Implementation of the proposed strategy is well underway, and critical perceptual and institutional barriers to improving the capacity for knowledge and information generation about agroforestry are being addressed. Scientific knowledge about agroforestry is rapidly being integrated into practice via the host of organizations previously mentioned (Gold, 2019).
The important implication is that landowners have now become an integral part of the knowledge generation process. This requires careful examination of the processes they use, the products they develop, and the various learning groups with whom they interact. In doing so, the research and development community now acknowledges and participates in the dense networks of informal learning about agroforestry that they understand and appreciate. As stated, numerous organizations are now playing important roles in developing generalizable knowledge if adequately recognized and organized to do so. Actions are being taken to link them. In this way, agroforestry now offers important opportunities fostering innovation in land use management.
Progress to Date and Challenges Ahead
The potential for domestic agroforestry and the constraints to its development that were first identified in 1989 (Lassoie et al., 1991) and then reexamined 2 yr later (Lassoie & Buck, 1991) are dramatically different from those facing us today (Gold, 2019). Agroforestry practices are becoming part of the repertoire of management strategies that are emerging from the research and development community to address complex land use sustainability issues within interdisciplinary forums.

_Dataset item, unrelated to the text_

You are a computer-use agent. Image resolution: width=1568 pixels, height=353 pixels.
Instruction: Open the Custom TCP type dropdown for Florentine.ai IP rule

As mentioned above, however, agroforestry is a hybrid of the established fields of agriculture and forestry, closely aligned with the science of agroecology and regenerative agriculture. Therefore, each new approach will face its own set of challenges as it moves from theory into practice. Practical application of these approaches also will face different challenges and offer different opportunities to the research and development community. These challenges and progress to date in meeting them are discussed here as well as specific recommendations to further advance agroforestry research, development, and practice in the United States.
Basic Challenges and Progress
Agroforestry in the United States has faced some unique challenges as an emerging land use strategy, many of which are being overcome. First, concepts and methodologies were originally obtained from international experiences primarily in developing, tropical countries with very different ecological and socioeconomic contexts.